Goal of the exercise:
Repeat the stretch of lines from the one containing "The image size is (720, 732)." through the one containing "click(x=78, y=208)", including both, with no changes. Leave the pictures out of your answer.

Data provided:

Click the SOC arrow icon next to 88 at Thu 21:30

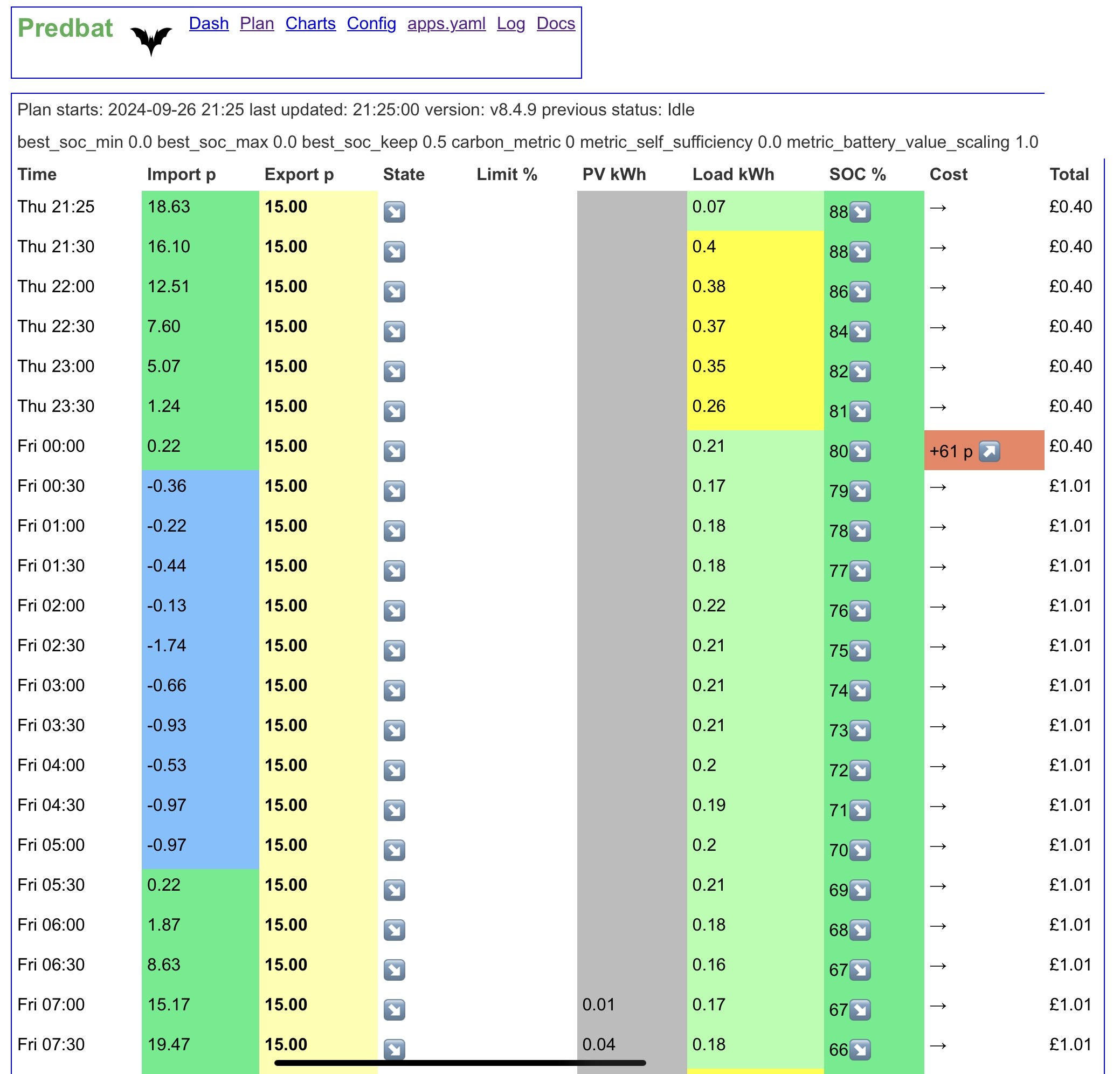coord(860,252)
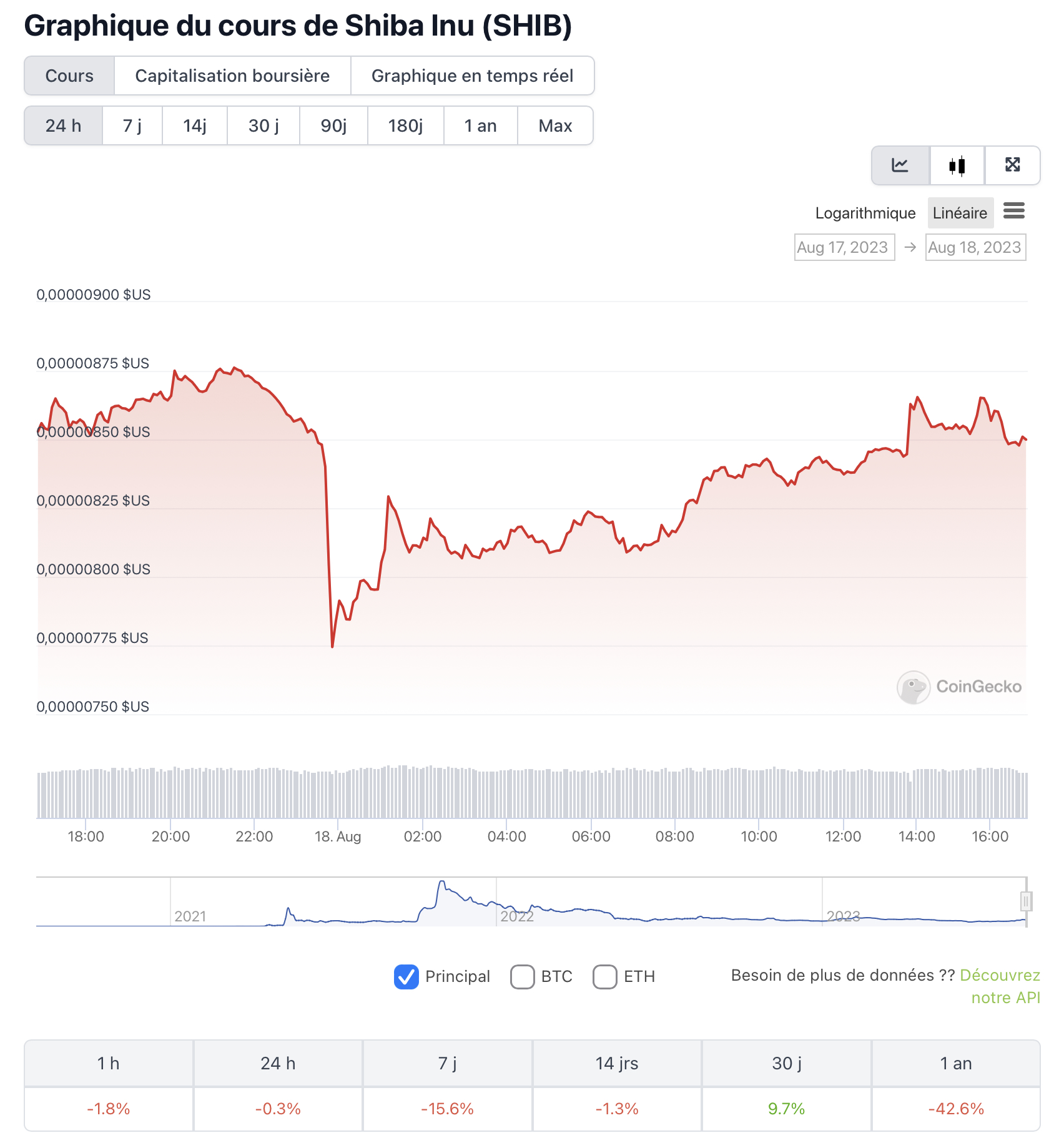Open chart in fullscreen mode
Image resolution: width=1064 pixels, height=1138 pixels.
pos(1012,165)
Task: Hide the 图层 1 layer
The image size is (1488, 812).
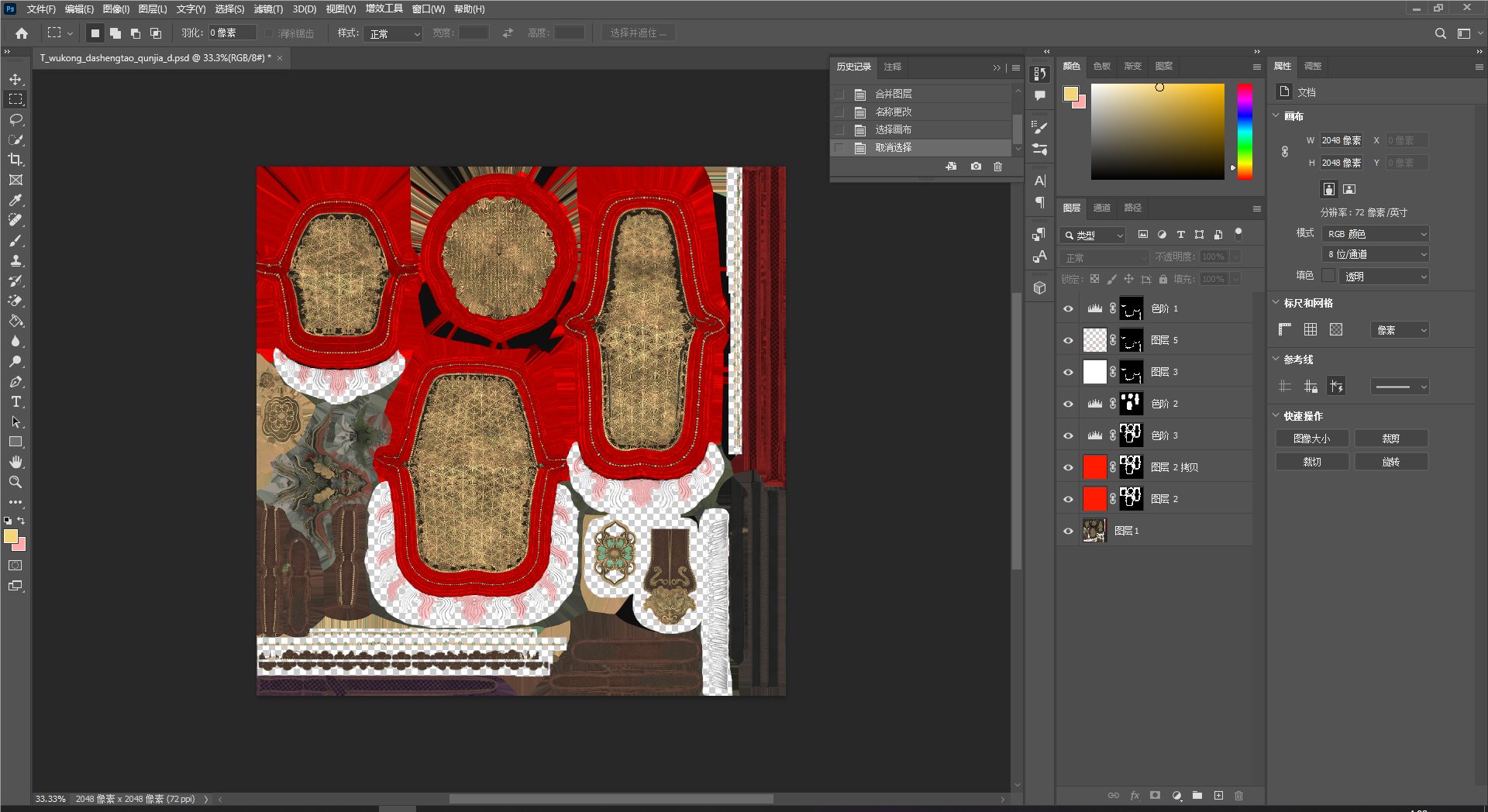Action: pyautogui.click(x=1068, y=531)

==

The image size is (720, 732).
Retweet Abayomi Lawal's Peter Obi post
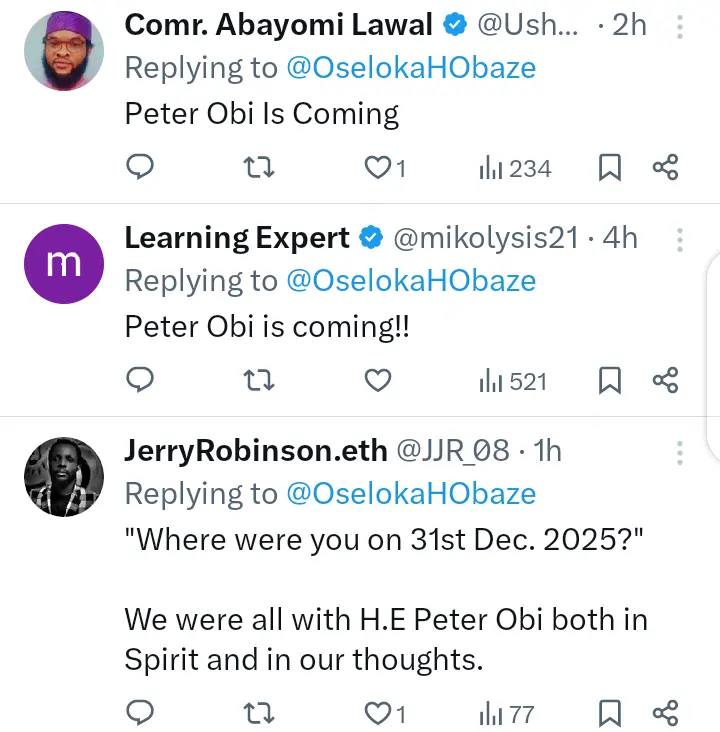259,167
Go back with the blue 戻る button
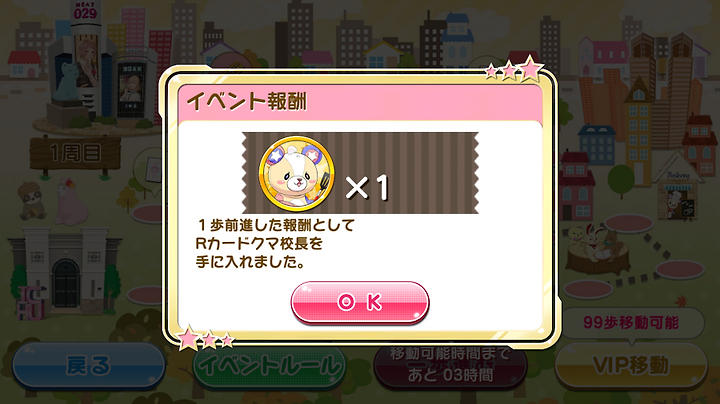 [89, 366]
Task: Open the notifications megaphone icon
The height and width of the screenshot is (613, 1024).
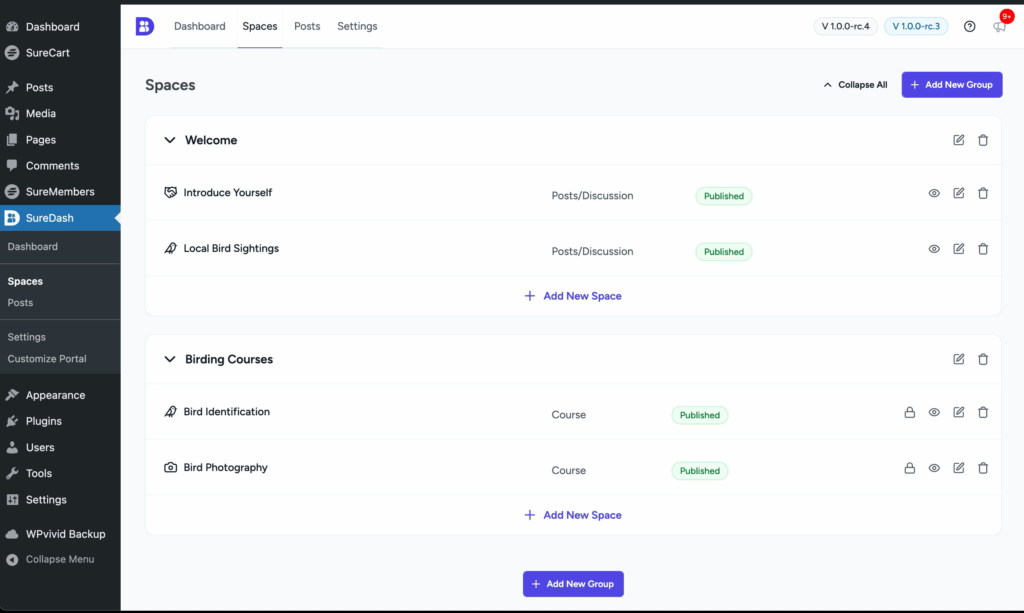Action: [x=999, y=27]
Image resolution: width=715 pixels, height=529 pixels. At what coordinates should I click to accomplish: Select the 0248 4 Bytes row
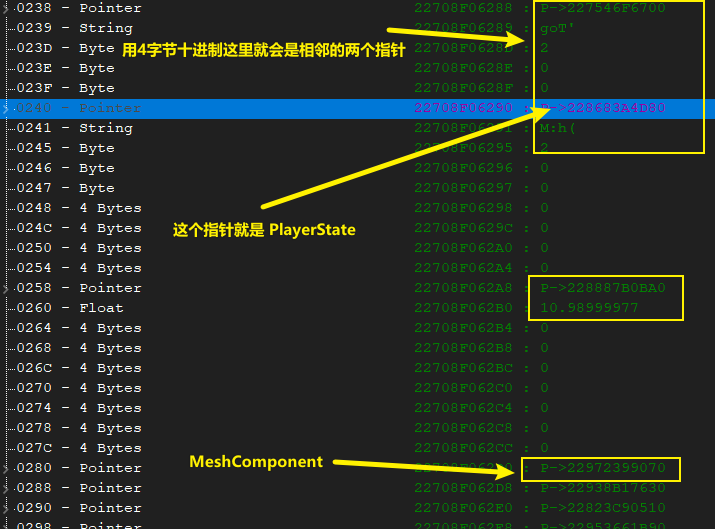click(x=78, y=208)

---

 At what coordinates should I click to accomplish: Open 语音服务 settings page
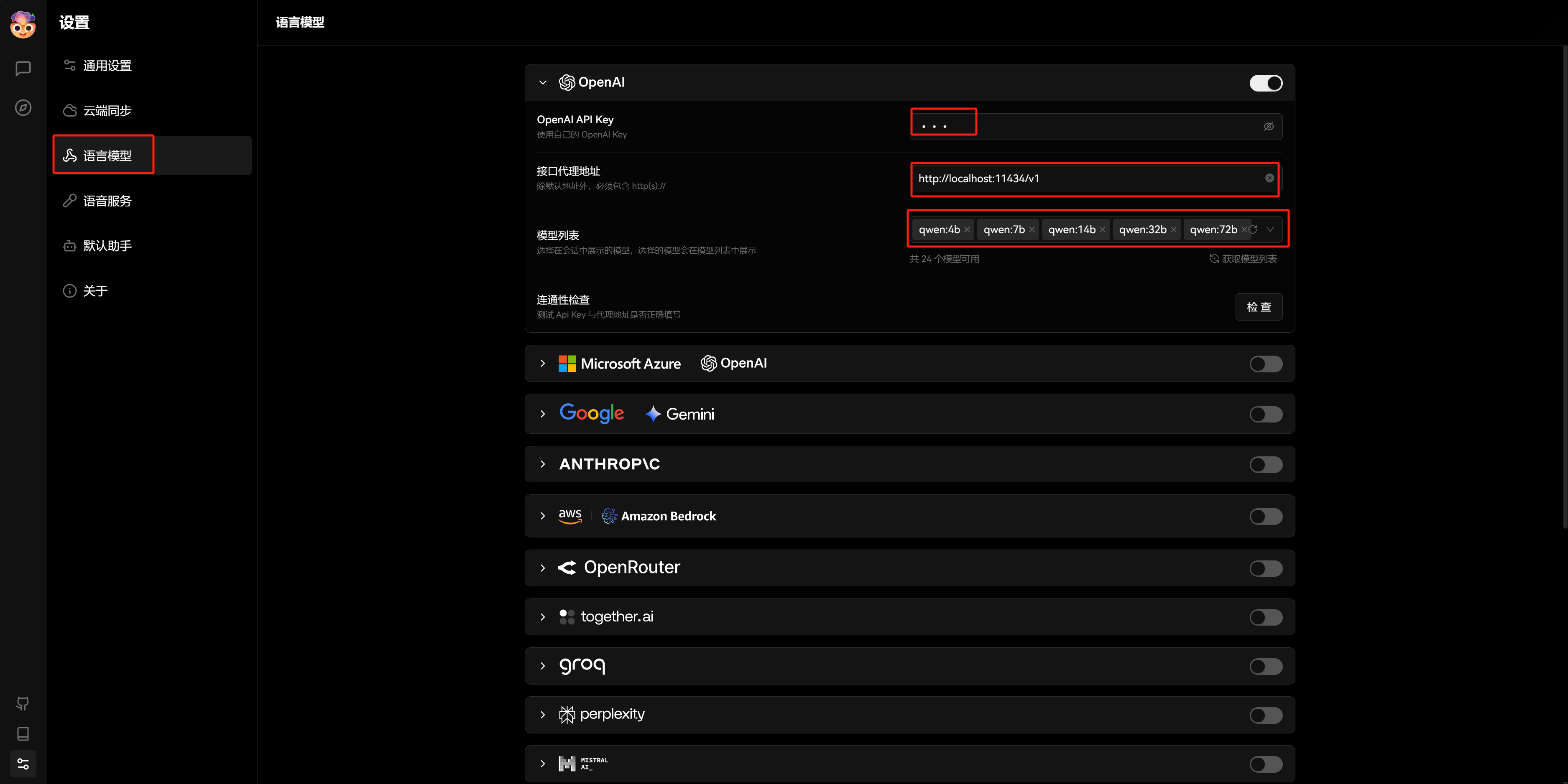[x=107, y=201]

Solution:
The image size is (720, 732).
Retweet Abayomi Lawal's Peter Obi post
259,167
Go back with the blue 戻る button
 [89, 366]
Task: Open the notifications megaphone icon
The height and width of the screenshot is (613, 1024).
Action: [x=999, y=27]
Image resolution: width=715 pixels, height=529 pixels. At what coordinates should I click to accomplish: Select the 0248 4 Bytes row
click(x=78, y=208)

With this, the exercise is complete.